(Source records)
::::::::
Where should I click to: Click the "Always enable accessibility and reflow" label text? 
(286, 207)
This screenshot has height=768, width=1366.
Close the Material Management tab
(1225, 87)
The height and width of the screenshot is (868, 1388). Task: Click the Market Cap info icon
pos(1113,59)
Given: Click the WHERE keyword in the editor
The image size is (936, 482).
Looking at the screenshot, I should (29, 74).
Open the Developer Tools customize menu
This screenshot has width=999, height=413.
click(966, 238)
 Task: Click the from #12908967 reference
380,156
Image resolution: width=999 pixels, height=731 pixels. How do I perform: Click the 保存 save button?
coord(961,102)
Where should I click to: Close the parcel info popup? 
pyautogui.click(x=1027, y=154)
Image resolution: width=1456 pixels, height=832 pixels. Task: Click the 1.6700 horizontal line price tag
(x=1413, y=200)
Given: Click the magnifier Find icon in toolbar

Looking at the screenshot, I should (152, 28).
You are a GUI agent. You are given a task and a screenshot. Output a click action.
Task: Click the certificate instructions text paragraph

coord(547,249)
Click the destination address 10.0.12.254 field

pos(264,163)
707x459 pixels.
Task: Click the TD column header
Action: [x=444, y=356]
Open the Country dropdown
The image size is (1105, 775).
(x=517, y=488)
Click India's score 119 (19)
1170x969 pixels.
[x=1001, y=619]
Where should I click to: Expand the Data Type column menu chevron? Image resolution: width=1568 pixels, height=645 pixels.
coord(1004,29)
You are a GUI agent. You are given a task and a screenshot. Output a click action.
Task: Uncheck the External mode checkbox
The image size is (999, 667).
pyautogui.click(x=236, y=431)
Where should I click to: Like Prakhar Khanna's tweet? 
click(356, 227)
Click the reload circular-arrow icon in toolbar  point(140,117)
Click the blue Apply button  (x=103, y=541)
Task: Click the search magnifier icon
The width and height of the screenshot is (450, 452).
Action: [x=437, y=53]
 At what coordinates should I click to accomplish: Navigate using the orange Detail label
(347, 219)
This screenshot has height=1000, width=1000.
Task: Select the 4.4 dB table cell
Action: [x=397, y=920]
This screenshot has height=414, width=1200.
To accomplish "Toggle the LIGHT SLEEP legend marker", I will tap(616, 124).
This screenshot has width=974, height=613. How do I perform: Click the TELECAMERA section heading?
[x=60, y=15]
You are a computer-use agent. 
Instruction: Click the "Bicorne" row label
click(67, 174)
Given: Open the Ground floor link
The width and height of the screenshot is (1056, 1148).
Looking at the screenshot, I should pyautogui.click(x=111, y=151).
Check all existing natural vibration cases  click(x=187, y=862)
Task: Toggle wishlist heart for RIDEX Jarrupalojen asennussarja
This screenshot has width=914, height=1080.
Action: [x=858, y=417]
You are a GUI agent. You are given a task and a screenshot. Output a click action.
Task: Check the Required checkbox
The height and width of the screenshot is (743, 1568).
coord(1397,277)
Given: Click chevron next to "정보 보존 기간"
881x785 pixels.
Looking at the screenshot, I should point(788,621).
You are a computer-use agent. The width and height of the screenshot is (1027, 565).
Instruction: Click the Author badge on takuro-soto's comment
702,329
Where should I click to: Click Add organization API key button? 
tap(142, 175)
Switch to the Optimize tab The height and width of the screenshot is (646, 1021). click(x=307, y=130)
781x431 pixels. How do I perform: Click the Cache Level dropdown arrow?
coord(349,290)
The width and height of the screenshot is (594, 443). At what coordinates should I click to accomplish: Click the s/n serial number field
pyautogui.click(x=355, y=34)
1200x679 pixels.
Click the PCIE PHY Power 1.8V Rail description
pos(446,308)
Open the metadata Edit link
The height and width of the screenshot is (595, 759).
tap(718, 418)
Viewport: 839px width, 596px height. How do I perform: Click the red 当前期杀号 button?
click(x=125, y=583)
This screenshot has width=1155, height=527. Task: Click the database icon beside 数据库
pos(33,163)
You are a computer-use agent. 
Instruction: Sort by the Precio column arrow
::::::::
Exercise:
Repeat all of the entries above exactly.

Response to this exercise:
Where should I click to: Click the "Always enable accessibility and reflow" label text? 
(286, 207)
This screenshot has height=768, width=1366.
Close the Material Management tab
(1225, 87)
The height and width of the screenshot is (868, 1388). Task: Click the Market Cap info icon
pos(1113,59)
Given: Click the WHERE keyword in the editor
The image size is (936, 482).
Looking at the screenshot, I should (29, 74).
Open the Developer Tools customize menu
This screenshot has width=999, height=413.
click(966, 238)
 Task: Click the from #12908967 reference
380,156
Image resolution: width=999 pixels, height=731 pixels. How do I perform: Click the 保存 save button?
coord(961,102)
Where should I click to: Close the parcel info popup? 
pyautogui.click(x=1027, y=154)
Image resolution: width=1456 pixels, height=832 pixels. Task: Click the 1.6700 horizontal line price tag
(x=1413, y=200)
Given: Click the magnifier Find icon in toolbar

Looking at the screenshot, I should (152, 28).
You are a GUI agent. You are given a task and a screenshot. Output a click action.
Task: Click the certificate instructions text paragraph

coord(547,249)
Click the destination address 10.0.12.254 field

pos(264,163)
707x459 pixels.
Task: Click the TD column header
Action: [x=444, y=356]
Open the Country dropdown
The image size is (1105, 775).
(x=517, y=488)
Click India's score 119 (19)
1170x969 pixels.
[x=1001, y=619]
Where should I click to: Expand the Data Type column menu chevron? Image resolution: width=1568 pixels, height=645 pixels.
coord(1004,29)
You are a GUI agent. You are given a task and a screenshot. Output a click action.
Task: Uncheck the External mode checkbox
The image size is (999, 667).
pyautogui.click(x=236, y=431)
Where should I click to: Like Prakhar Khanna's tweet? 
click(356, 227)
Click the reload circular-arrow icon in toolbar  point(140,117)
Click the blue Apply button  (x=103, y=541)
Task: Click the search magnifier icon
The width and height of the screenshot is (450, 452).
Action: [x=437, y=53]
 At what coordinates should I click to accomplish: Navigate using the orange Detail label
(347, 219)
This screenshot has height=1000, width=1000.
Task: Select the 4.4 dB table cell
Action: [x=397, y=920]
This screenshot has height=414, width=1200.
To accomplish "Toggle the LIGHT SLEEP legend marker", I will tap(616, 124).
This screenshot has width=974, height=613. How do I perform: Click the TELECAMERA section heading?
[x=60, y=15]
You are a computer-use agent. 
Instruction: Click the "Bicorne" row label
click(67, 174)
Given: Open the Ground floor link
The width and height of the screenshot is (1056, 1148).
Looking at the screenshot, I should pyautogui.click(x=111, y=151).
Check all existing natural vibration cases  click(x=187, y=862)
Task: Toggle wishlist heart for RIDEX Jarrupalojen asennussarja
This screenshot has width=914, height=1080.
Action: [x=858, y=417]
You are a GUI agent. You are given a task and a screenshot. Output a click action.
Task: Check the Required checkbox
The height and width of the screenshot is (743, 1568).
coord(1397,277)
Given: Click chevron next to "정보 보존 기간"
881x785 pixels.
Looking at the screenshot, I should point(788,621).
You are a computer-use agent. The width and height of the screenshot is (1027, 565).
Instruction: Click the Author badge on takuro-soto's comment
702,329
Where should I click to: Click Add organization API key button? 
tap(142, 175)
Switch to the Optimize tab The height and width of the screenshot is (646, 1021). click(x=307, y=130)
781x431 pixels. How do I perform: Click the Cache Level dropdown arrow?
coord(349,290)
The width and height of the screenshot is (594, 443). At what coordinates should I click to accomplish: Click the s/n serial number field
pyautogui.click(x=355, y=34)
1200x679 pixels.
Click the PCIE PHY Power 1.8V Rail description
pos(446,308)
Open the metadata Edit link
The height and width of the screenshot is (595, 759).
tap(718, 418)
Viewport: 839px width, 596px height. How do I perform: Click the red 当前期杀号 button?
click(x=125, y=583)
This screenshot has width=1155, height=527. Task: Click the database icon beside 数据库
pos(33,163)
You are a computer-use agent. 
Instruction: Sort by the Precio column arrow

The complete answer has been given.